* EXCERPT PROVIDED:
Question

2.00 L of 0.800 M NaNO3 must be prepared from a solution known to be 2.50 M in concentration.How many mL are required? Plus don't send me virus links!!!! pls explain how to do it​

Answer 1

1.36 × 10³ mL of water.

Step-by-step explanation:

We can utilize the dilution equation. Recall that:

`\displaystyle M_1V_1= M_2V_2`

Where M represents molarity and V represents volume.

Let the initial concentration and unknown volume be M₁ and V₁, respectively. Let the final concentration and required volume be M₂ and V₂, respectively. Solve for V₁:

`\displaystyle \begin{aligned} (2.50\text{ M})V_1 &= (0.800\text{ M})(2.00\text{ L}) \\ \\ V_1 & = 0.640\text{ L} \end{aligned}`

Therefore, we can begin with 0.640 L of the 2.50 M solution and add enough distilled water to dilute the solution to 2.00 L. The required amount of water is thus:

`\displaystyle 2.00\text{ L} - 0.640\text{ L} = 1.36\text{ L}`

Convert this value to mL:

`\displaystyle 1.36\text{ L} \cdot \frac{1000\text{ mL}}{1\text{ L}} = 1.36* 10^3\text{ mL}`

Therefore, about 1.36 × 10³ mL of water need to be added to the 2.50 M solution.

* Stored data:
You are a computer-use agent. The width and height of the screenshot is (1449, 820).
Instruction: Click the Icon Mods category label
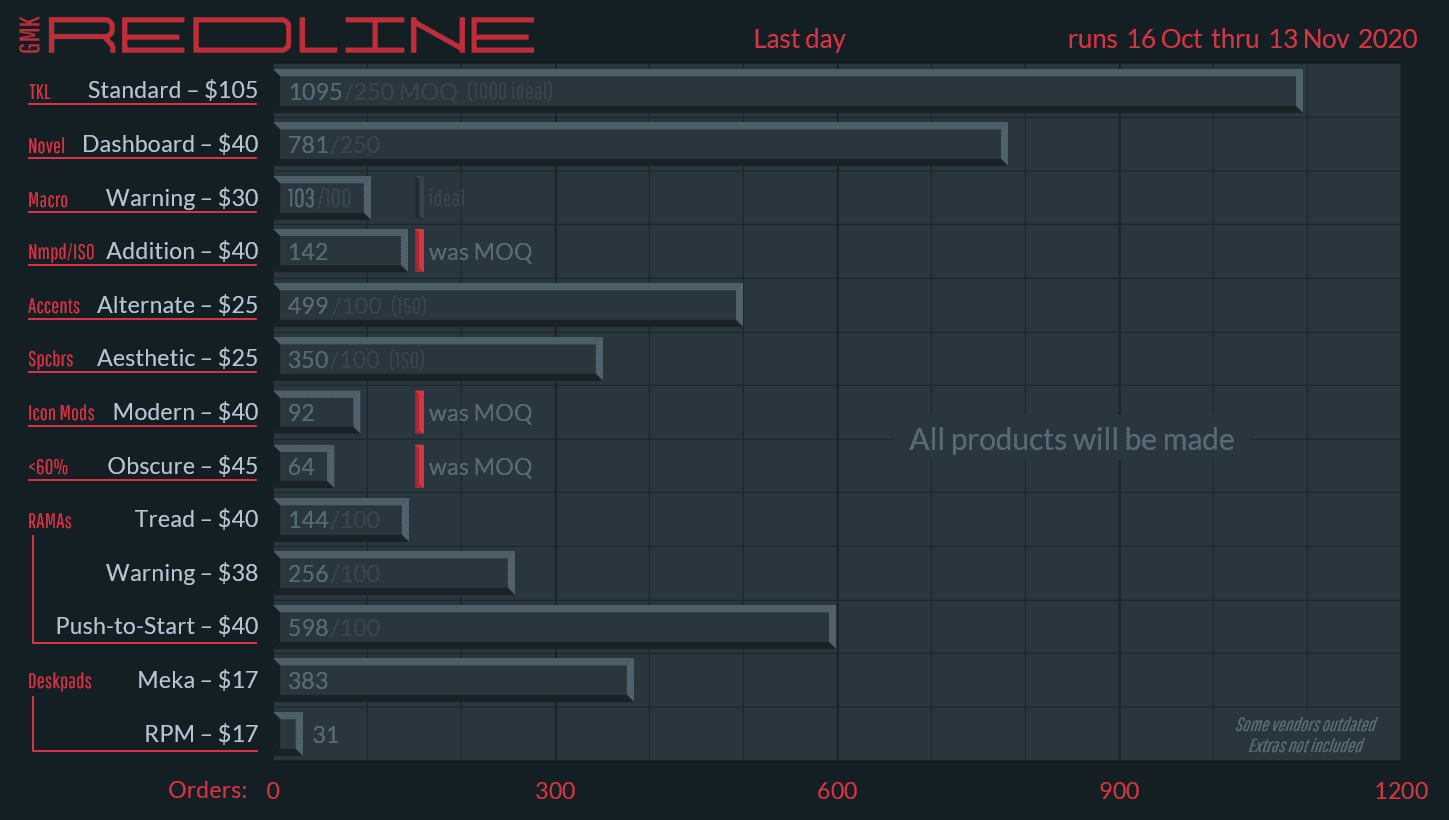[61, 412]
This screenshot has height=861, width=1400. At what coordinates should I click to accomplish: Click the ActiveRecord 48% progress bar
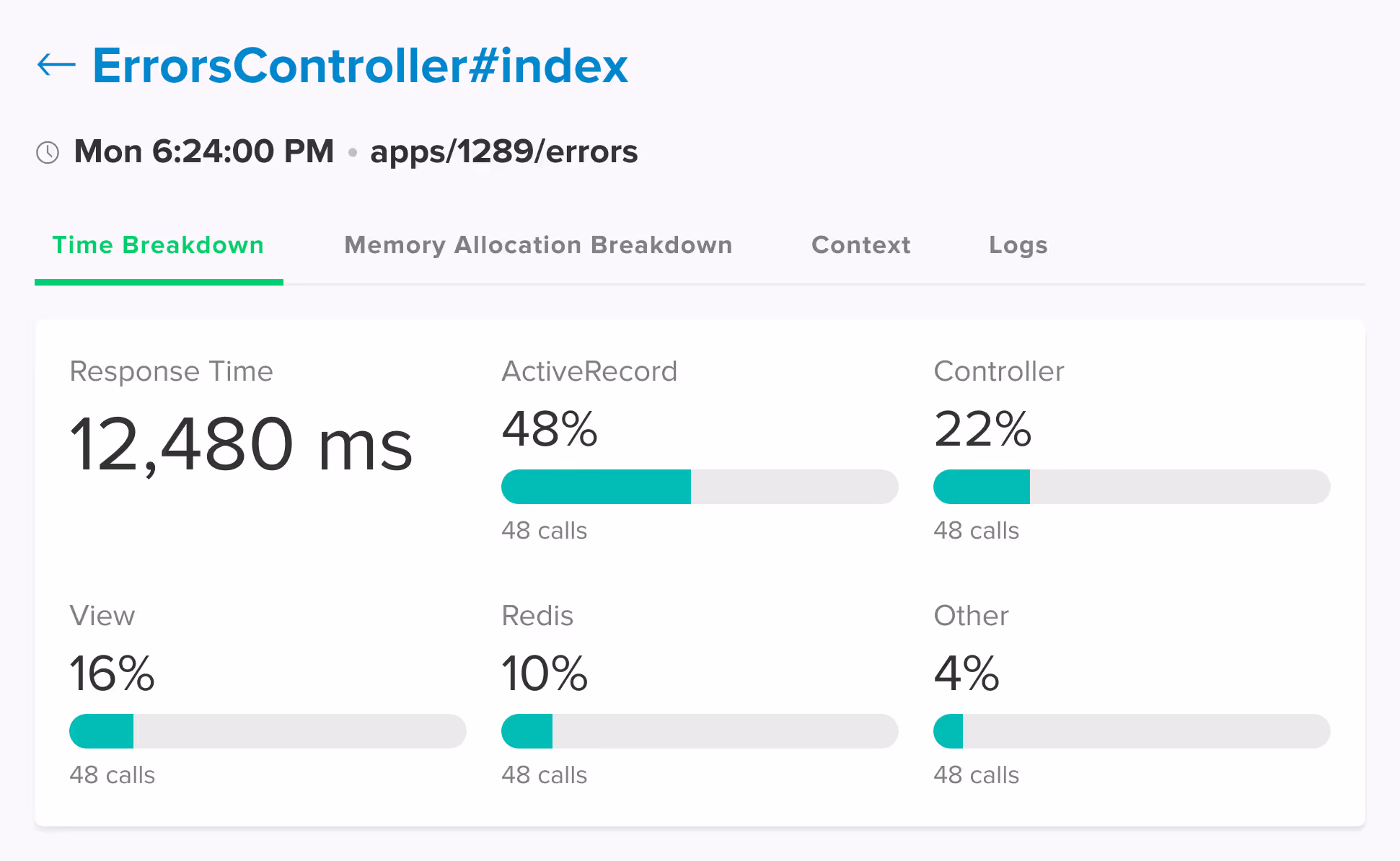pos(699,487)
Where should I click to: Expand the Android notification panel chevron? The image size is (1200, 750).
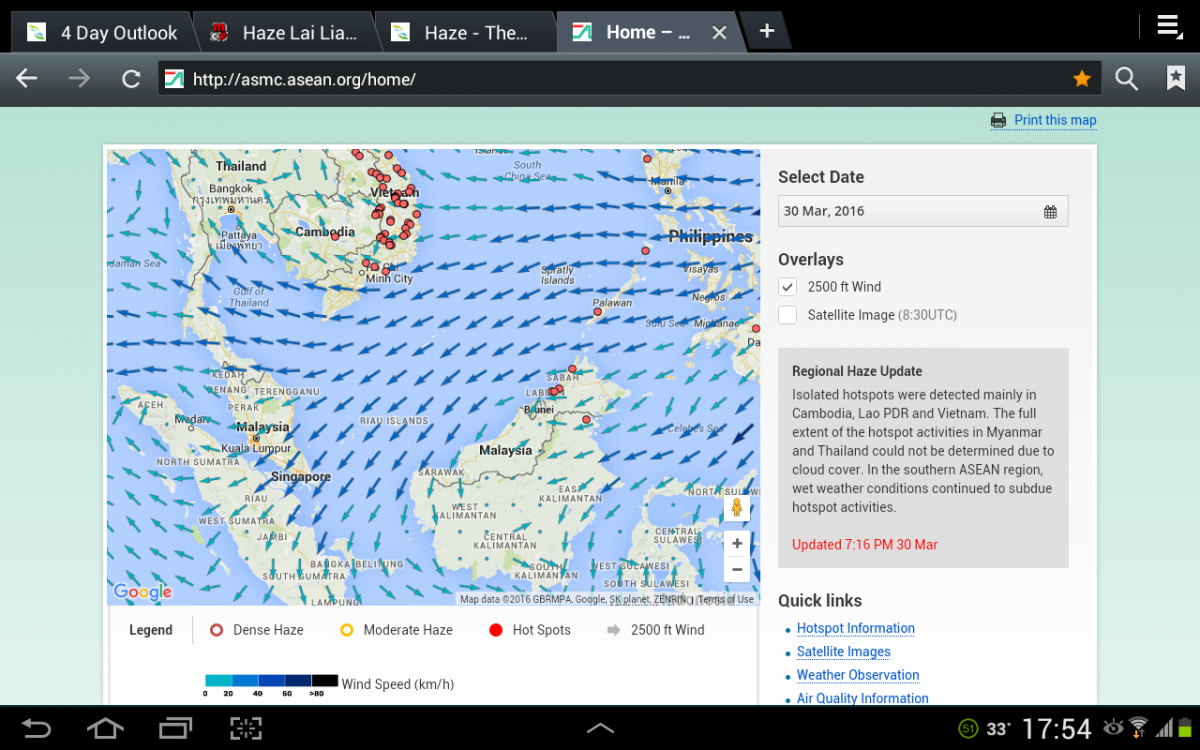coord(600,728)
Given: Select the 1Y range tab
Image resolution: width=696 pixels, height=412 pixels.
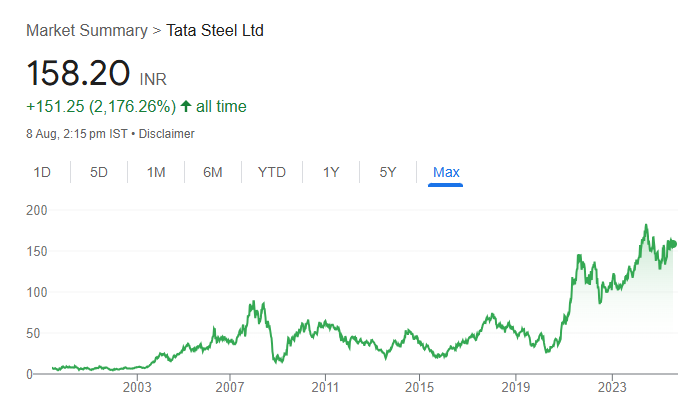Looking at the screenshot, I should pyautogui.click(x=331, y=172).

* PROBLEM DESCRIPTION: Repeat the dilution thread word for word, starting with "Let the initial" and going on through "2.50 M solution.". None of the stored lines is needed here.

* RESULT OF THIS EXERCISE:
Let the initial concentration and unknown volume be M₁ and V₁, respectively. Let the final concentration and required volume be M₂ and V₂, respectively. Solve for V₁:

`\displaystyle \begin{aligned} (2.50\text{ M})V_1 &= (0.800\text{ M})(2.00\text{ L}) \\ \\ V_1 & = 0.640\text{ L} \end{aligned}`

Therefore, we can begin with 0.640 L of the 2.50 M solution and add enough distilled water to dilute the solution to 2.00 L. The required amount of water is thus:

`\displaystyle 2.00\text{ L} - 0.640\text{ L} = 1.36\text{ L}`

Convert this value to mL:

`\displaystyle 1.36\text{ L} \cdot \frac{1000\text{ mL}}{1\text{ L}} = 1.36* 10^3\text{ mL}`

Therefore, about 1.36 × 10³ mL of water need to be added to the 2.50 M solution.